Exercise brief
From first line to last, give the records again word for word and omit the pictures.

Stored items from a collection
☆ ☆ ☆ ☆ ☆ ☆ ☆
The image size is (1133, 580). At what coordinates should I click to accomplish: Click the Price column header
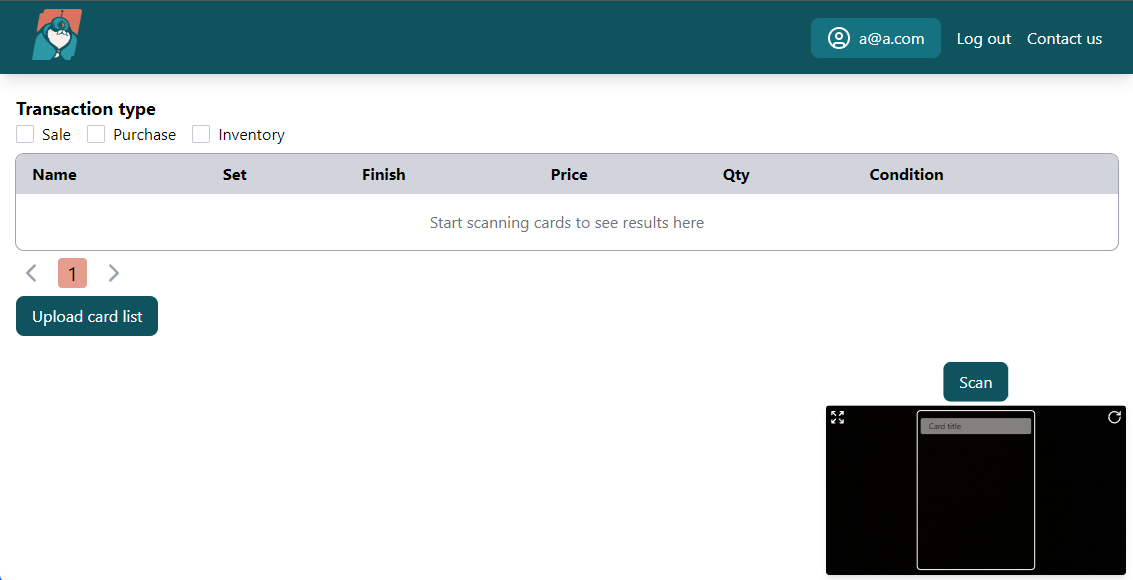[x=568, y=174]
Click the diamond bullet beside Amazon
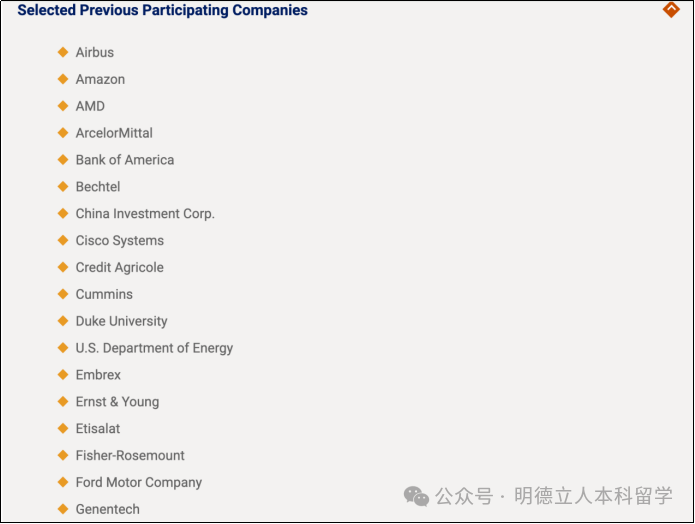The image size is (695, 524). tap(63, 79)
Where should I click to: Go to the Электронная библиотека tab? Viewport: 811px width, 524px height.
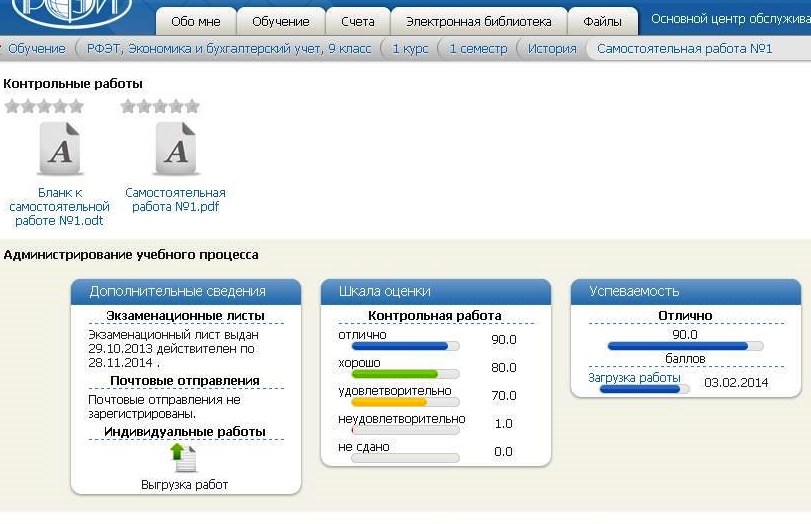click(x=478, y=21)
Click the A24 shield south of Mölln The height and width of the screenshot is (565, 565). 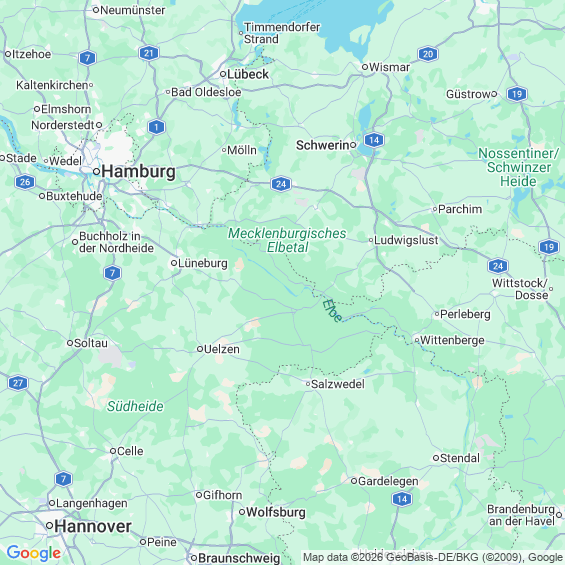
☆ ☆ ☆ ☆ ☆ ☆ ☆
Solution to the exercise
The image size is (1133, 580). At what coordinates should I click to accomplish: Click the Price column header
[x=568, y=174]
Click the diamond bullet beside Amazon
The image size is (695, 524). tap(63, 79)
Where should I click to: Go to the Электронная библиотека tab? Viewport: 811px width, 524px height.
click(x=478, y=21)
Click the A24 shield south of Mölln The height and width of the screenshot is (565, 565). 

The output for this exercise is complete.